Apart from the fact burning coal to generate electricity is outdated, toxic and unsustainable, truckers are lucky to be transporting commodities like coal in the first place. It is an inconvenient truth that using trucks to transport coal raises the price of electricity.
Seemingly not content with moving around 85% of the country’s total freight volumes, the CTF – and the road transport sector in general – should be grateful for the work it had all these years, and which it’ll continue to get for the foreseeable future.
It could all be very different.
For years, we’ve heard about South Africa’s desire to move freight from road to rail, and for just as long, the road transport sector has scoffed, openly, at the thought.
It has revelled in the perceived incompetence of the state-owned operator to make it happen. But it is happening.
Two weeks ago, the country’s largest steel producer, ArcelorMittal South Africa (AMSA), celebrated the opening of its interim distribution centre in Isando, Johannesburg.
The centre will increase Transnet’s market share of outbound steel products transportation from 13% / 400 000 tonnes in 2016/17 to 34% / 1 000 000 tonnes by 2018, in line with AMSA’s growth projections.
It will also facilitate a large-scale shift of freight from road to rail, seen by Transnet as crucial for the success of the country’s integrated transport strategy.
It will mean 42 000 fewer truck journeys annually between AMSA’s production plants in Newcastle and Saldanha and its Isando hub.
Around 700 000 tonnes of steel will be railed to the facility this financial year alone, creating R100 million plus for TFR, which would otherwise have been spent on road transporters.
In 2016, AMSA paid R700 million to truck owners, with 2.5 million tonnes of steel moved by road.
During the Centre’s launch event, AMSA CEO, Wim de Klerk, explained that, if not for TFR’s shortcomings, around 1.3 million tonnes of total AMSA product would not have been moved by trucks last year.
Of that amount, Iron Ore constituted some 900 000 tonnes, for which AMSA paid an additional R535 million to road transporters.
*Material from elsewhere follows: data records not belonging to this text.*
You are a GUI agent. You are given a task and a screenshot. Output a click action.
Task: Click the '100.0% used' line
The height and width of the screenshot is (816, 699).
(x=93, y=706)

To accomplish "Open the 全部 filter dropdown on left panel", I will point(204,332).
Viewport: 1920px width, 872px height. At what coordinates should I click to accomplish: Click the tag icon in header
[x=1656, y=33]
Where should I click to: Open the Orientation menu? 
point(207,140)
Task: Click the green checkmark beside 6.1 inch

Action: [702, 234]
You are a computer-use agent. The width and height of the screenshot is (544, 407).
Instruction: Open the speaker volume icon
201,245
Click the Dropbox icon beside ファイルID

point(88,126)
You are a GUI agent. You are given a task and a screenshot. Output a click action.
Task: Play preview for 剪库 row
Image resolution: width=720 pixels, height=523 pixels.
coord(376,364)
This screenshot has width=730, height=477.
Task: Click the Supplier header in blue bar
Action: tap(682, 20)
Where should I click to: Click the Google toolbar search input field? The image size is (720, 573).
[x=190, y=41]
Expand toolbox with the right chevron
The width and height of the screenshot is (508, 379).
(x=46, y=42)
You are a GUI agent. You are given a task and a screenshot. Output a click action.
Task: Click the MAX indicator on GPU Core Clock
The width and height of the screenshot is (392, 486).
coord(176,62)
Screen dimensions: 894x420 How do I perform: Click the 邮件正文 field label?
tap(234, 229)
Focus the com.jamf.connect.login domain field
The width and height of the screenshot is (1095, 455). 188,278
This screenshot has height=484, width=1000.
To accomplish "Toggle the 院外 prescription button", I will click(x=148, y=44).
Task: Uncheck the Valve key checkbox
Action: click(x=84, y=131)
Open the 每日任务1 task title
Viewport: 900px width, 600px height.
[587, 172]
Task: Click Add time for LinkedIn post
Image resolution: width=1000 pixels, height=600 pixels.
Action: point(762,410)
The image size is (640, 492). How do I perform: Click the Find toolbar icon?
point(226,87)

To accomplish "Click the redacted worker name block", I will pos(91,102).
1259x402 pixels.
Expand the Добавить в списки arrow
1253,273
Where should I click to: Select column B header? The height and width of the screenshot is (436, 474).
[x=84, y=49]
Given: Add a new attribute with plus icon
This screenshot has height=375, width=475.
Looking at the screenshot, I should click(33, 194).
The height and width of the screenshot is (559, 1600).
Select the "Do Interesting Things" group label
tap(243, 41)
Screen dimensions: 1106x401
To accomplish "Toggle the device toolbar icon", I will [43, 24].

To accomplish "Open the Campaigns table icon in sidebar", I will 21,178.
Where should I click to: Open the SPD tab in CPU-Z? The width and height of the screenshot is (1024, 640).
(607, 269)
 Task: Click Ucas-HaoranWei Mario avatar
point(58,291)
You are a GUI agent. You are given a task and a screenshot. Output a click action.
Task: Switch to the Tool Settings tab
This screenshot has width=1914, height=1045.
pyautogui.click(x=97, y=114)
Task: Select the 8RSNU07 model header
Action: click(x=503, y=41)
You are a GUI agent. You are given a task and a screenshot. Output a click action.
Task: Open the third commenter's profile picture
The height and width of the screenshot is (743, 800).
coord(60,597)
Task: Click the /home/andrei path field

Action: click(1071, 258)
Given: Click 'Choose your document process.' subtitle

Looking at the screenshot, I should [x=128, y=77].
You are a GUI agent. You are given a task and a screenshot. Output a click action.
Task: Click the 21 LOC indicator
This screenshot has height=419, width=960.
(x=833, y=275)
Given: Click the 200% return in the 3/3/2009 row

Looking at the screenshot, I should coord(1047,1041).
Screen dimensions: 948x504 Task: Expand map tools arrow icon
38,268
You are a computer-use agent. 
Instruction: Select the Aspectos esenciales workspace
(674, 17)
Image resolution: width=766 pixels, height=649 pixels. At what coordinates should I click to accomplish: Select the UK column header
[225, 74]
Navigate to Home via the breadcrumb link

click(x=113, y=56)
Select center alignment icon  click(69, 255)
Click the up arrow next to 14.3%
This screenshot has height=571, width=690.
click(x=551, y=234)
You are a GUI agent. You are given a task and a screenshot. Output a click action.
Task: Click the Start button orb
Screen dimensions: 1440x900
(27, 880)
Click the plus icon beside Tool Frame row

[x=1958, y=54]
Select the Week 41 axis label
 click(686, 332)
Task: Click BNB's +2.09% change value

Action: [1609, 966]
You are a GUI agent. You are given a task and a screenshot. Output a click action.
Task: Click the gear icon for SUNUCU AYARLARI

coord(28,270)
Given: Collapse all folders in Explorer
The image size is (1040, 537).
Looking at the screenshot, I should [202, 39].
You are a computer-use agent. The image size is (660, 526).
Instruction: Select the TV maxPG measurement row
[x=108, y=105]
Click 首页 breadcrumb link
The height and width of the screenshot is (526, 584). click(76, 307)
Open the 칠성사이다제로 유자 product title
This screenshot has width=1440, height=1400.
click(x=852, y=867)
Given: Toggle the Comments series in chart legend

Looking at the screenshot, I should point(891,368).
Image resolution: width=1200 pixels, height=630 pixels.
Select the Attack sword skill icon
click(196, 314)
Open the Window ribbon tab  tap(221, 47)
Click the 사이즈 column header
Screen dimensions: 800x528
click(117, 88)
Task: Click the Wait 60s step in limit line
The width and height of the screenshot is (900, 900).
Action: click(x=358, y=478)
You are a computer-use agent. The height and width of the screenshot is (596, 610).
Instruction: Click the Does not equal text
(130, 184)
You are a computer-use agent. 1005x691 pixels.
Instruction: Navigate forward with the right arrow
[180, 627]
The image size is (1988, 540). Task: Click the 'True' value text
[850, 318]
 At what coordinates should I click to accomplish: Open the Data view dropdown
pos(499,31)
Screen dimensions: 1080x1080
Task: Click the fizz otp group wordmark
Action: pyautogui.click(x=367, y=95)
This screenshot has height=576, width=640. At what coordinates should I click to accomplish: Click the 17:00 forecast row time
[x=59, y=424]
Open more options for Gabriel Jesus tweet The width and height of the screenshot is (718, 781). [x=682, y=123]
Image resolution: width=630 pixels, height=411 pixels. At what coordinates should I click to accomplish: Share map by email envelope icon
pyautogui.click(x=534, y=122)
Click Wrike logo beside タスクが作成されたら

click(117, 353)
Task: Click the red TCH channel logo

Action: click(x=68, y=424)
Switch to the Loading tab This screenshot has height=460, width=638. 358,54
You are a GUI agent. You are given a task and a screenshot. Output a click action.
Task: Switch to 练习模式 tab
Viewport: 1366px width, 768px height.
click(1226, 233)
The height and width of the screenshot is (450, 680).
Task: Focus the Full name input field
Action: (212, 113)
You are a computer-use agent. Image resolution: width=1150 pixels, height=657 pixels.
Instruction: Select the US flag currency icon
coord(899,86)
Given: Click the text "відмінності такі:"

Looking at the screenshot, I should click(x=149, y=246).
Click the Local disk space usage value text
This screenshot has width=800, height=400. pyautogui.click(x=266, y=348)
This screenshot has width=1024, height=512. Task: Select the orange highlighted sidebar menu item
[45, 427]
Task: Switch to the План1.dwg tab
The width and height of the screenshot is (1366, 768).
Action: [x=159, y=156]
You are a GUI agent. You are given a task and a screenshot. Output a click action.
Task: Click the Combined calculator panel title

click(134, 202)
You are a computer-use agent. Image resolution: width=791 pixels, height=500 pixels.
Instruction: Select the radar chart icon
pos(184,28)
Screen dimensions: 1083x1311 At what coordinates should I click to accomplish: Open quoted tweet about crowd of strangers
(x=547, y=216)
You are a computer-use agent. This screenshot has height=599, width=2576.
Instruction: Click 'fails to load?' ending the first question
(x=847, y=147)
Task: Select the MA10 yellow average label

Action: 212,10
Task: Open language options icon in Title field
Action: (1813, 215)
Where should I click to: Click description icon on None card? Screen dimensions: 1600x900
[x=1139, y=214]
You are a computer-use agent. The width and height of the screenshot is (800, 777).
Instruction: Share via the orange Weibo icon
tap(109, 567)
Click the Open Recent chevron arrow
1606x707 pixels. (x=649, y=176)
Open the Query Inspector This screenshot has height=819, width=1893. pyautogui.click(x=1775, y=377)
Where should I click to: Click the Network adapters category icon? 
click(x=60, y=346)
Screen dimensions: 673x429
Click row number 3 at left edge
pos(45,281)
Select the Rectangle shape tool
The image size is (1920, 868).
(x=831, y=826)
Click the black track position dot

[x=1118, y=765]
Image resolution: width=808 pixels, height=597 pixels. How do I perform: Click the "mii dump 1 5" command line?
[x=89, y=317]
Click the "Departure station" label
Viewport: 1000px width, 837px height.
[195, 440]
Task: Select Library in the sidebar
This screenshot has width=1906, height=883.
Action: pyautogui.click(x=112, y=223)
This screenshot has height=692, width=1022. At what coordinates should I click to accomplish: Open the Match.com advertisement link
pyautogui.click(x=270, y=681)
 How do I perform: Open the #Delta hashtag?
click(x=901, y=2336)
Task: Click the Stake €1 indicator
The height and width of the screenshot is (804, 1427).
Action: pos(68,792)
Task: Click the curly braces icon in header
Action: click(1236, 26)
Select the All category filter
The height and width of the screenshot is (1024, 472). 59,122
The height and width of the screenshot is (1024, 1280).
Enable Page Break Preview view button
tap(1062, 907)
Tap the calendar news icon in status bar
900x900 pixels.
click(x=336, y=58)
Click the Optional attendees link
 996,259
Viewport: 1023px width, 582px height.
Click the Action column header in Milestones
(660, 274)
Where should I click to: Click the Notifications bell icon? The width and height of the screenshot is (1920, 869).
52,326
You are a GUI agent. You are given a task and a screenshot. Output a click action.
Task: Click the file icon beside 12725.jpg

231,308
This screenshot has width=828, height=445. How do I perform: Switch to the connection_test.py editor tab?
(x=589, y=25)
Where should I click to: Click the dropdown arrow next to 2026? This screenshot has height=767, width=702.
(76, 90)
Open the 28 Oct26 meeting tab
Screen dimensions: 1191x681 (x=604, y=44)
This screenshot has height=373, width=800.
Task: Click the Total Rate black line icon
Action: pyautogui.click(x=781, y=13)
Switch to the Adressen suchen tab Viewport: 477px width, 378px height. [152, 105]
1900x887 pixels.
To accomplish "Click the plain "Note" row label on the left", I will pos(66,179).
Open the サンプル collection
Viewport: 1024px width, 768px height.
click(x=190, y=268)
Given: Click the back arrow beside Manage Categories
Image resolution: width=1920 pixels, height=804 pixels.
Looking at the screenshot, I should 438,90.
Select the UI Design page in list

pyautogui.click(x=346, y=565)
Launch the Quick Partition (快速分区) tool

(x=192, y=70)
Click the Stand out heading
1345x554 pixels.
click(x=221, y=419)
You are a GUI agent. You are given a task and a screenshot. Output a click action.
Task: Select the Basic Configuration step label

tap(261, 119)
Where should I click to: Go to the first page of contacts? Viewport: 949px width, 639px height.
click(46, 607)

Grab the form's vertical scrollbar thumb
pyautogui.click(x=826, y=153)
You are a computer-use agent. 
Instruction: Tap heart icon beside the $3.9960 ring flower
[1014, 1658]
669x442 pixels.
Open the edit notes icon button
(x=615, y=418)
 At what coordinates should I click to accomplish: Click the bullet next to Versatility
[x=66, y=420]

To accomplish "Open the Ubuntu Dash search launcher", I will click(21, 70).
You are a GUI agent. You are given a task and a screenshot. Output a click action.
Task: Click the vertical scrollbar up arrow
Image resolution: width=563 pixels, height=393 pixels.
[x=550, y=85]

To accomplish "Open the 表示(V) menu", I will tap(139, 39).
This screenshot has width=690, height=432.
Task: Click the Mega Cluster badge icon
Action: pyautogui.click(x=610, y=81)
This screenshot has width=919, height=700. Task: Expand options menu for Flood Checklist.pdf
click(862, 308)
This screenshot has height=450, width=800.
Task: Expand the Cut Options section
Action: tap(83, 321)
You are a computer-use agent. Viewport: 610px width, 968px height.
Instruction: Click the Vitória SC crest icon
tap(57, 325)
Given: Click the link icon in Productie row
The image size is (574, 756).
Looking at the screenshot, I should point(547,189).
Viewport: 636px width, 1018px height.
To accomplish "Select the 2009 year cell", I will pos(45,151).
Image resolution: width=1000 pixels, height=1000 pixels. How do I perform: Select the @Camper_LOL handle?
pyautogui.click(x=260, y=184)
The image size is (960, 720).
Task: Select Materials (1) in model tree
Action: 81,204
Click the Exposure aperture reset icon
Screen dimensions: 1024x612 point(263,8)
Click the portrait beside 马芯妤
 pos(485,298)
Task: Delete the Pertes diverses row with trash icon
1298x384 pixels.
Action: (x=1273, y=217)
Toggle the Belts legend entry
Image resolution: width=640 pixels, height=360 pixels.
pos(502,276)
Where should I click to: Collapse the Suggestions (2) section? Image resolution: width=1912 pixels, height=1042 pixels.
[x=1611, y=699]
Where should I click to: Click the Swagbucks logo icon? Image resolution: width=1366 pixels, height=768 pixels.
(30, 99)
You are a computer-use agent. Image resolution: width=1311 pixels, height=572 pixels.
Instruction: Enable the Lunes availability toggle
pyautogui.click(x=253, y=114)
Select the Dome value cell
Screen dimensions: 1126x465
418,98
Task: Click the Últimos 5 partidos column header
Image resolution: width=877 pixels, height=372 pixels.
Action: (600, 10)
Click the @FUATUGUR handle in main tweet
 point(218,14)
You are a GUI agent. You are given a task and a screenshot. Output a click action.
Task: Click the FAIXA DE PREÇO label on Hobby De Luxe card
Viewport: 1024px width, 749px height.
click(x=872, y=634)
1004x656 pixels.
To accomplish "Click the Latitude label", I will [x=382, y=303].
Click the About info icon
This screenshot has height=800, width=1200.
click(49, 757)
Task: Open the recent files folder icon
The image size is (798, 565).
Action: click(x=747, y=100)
With plans afoot to diversify energy production, and with legislation designed to make road transport less competitive, the road freight sector is staring disruption in the face. It won’t be long before the next truck strike.
South Africa’s catchphrase in 2017 is “transformation”, which shouldn’t be taken to mean Black Economic Empowerment. It is a warning: transform no before your industry gets Ubered.